Insights from Wildlife Crime Tech Challenge Winners and Partners

In November 2017, USAID convened winners of the Wildlife Crime Tech Challenge as well as key partners and supporters to discuss successes, challenges and lessons, and to identify ways to continue exploring and elevating the role of science and technology in fighting wildlife crime. Below are some of the key takeaways from that conversation.

Impact and Scaling

For many, winning the Tech Challenge opened doors to additional funding and partnerships. “The prize money was a game changer for us,” said one winner. Overall, the 16 Tech Challenge winners leveraged an additional $2.9 million in funding and 57 additional partnerships.

In addition to much needed funding, winners earned recognition from peers and from within their larger institutions. One winner noted that winning the Tech Challenge increased their credibility within their university: “Our win with the Challenge was proof to the University that the investment was a good one.”

The staged structure of the Tech Challenge made it easy for organizations to apply. Organizations and universities more accustomed to cumbersome grant applications were able to apply with a short concept note, then supply more information at later stages. In several cases, the structure of the Tech Challenge helped winners better think through their ideas and refine them before they got to the final stages of the Challenge.

Working with Governments and Law Enforcement

Biologists have a lot to learn from the tech sector and from law enforcement officials.

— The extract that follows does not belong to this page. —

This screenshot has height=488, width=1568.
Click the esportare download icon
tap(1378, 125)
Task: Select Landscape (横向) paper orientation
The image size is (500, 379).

Direct connections with those potential users are critical to ensure that the tools and technologies developed are not only accurate, but also useful.

Elephant
The winners of USAID's Wildlife Crime Tech Challenge are harnessing the power of science and technology to protect elephants, rhinos and other species targeted by wildlife traffickers. These 16 innovators have new solutions to stop poaching, improve forensic evidence, detect transit routes and reduce demand that threatens wildlife and human communities. Lara Zanarini/Shutterstock

Technology brings new tools to fight wildlife crime, but in the absence of good governance, political will, and law enforcement capacity, it cannot stop the trafficking. Several winners noted that collaborating with governments was very challenging, as law enforcement agencies  were often unwilling to move forward in implementing or adopting technology. “Tech is helping us get one step closer [to stopping wildlife crime] but… if we do not have government and law enforcement, our solution would only be as good as an educational tool.” Another winner said, “Our main problem is not a lack of tech but that we depend on the authorities to follow through the legal process.” A third said, “Science has a tremendous role to play to outsmart criminal strategies with intelligence. But getting countries to act on their information is very hard.”

Certain law enforcement tools have not kept up with the volume of products that are traded internationally. In many countries, the manifest of cargo ships at port is provided on paper rather than digitally. In addition, company names in databases used at port have not been indexed - one company had 175 different names in the database. Sometimes data consolidation goes too far in the other direction: many species may be coded “live fish” without distinguishing the species, its conservation status or CITES appendix listing.

Many winners pointed out the importance of “going beyond tech” to assure good collaboration with the political and legal sector. Appropriate legal frameworks, a supportive enabling environment, human and financial capacity, and political will are co-requisites for technology solutions to succeed.

Working with Media

Working wisely with the media can be very beneficial for tech solutions to wildlife crime. Learning how to speak to the media about challenges and solutions in the sector helps conservationists to more clearly communicate the issues to a wide audience, which can help motivate governments and others to take positive action. Communicating the role of governments in addressing wildlife crime is an important way for governments to view conservationists as allies in their work.

What’s Next?

The Wildlife Crime Tech Challenge closed in November 2017, but winners and key supporters can continue to share experiences and lessons in a new community hosted by WILDLABS.net. USAID is thankful to our partners National Geographic, the Smithsonian Institution and TRAFFIC, as well as implementing partner Integra for all of their work in making the Tech Challenge a success. We look forward to seeing even more successes and impact from all of the winners of the Tech Challenge!